YOUR OBJECTIVE: Exactly copy the final stretch of the listing below: the line with "Screen dimensions: 882x670" and every line after it.

MATERIAL SHOWN:
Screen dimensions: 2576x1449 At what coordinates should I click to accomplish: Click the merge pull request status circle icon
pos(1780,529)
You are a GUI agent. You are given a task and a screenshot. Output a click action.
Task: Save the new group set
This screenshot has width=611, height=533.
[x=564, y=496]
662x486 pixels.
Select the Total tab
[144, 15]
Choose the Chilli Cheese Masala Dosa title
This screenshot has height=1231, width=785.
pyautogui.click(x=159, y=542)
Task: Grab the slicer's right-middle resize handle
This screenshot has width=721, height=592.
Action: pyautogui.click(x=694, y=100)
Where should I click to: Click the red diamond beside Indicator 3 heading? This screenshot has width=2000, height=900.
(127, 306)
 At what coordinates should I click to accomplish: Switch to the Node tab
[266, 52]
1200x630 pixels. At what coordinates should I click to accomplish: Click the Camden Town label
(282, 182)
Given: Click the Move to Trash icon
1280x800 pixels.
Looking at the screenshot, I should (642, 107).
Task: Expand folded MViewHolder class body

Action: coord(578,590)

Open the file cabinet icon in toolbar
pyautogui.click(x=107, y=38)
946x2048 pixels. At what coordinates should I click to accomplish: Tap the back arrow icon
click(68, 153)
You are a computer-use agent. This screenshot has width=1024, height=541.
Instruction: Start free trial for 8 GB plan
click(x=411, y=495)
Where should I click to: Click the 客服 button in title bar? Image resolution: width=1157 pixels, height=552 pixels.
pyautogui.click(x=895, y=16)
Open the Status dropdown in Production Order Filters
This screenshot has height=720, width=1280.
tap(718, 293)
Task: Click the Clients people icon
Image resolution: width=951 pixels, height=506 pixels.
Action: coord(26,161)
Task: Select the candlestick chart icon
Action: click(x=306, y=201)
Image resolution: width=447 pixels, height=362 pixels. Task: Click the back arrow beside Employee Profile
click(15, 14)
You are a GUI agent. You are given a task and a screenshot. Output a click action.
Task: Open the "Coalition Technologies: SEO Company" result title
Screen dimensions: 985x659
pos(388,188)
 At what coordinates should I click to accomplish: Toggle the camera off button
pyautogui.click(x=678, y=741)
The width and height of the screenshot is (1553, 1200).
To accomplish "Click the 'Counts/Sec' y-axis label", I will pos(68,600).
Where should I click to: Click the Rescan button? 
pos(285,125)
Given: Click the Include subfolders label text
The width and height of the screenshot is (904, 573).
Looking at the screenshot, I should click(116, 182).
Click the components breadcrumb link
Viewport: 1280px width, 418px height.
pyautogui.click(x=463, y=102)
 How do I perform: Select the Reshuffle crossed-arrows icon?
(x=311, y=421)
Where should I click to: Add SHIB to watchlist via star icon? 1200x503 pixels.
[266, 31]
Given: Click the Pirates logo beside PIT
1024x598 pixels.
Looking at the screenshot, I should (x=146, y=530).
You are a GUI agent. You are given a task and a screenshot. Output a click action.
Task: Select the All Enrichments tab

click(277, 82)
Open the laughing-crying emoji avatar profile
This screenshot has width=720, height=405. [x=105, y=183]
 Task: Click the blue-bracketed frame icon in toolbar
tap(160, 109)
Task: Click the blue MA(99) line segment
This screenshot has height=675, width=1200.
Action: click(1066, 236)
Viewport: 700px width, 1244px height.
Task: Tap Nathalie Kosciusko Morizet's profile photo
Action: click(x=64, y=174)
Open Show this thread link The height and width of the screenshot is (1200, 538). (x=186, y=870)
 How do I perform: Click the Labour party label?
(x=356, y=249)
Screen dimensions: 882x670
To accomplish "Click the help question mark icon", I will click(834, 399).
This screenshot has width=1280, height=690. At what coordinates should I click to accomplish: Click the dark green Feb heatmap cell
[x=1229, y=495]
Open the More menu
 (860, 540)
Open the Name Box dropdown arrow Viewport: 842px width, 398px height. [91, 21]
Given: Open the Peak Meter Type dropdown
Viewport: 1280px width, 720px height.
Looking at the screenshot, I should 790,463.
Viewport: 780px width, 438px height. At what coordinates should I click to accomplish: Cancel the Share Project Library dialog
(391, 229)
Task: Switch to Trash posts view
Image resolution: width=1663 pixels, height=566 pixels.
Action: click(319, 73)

RESPONSE TO THIS TASK:
Screen dimensions: 882x670
To accomplish "Click the help question mark icon", I will click(834, 399).
This screenshot has width=1280, height=690. At what coordinates should I click to accomplish: Click the dark green Feb heatmap cell
[x=1229, y=495]
Open the More menu
 (860, 540)
Open the Name Box dropdown arrow Viewport: 842px width, 398px height. [91, 21]
Given: Open the Peak Meter Type dropdown
Viewport: 1280px width, 720px height.
Looking at the screenshot, I should 790,463.
Viewport: 780px width, 438px height. At what coordinates should I click to accomplish: Cancel the Share Project Library dialog
(391, 229)
Task: Switch to Trash posts view
Image resolution: width=1663 pixels, height=566 pixels.
Action: click(319, 73)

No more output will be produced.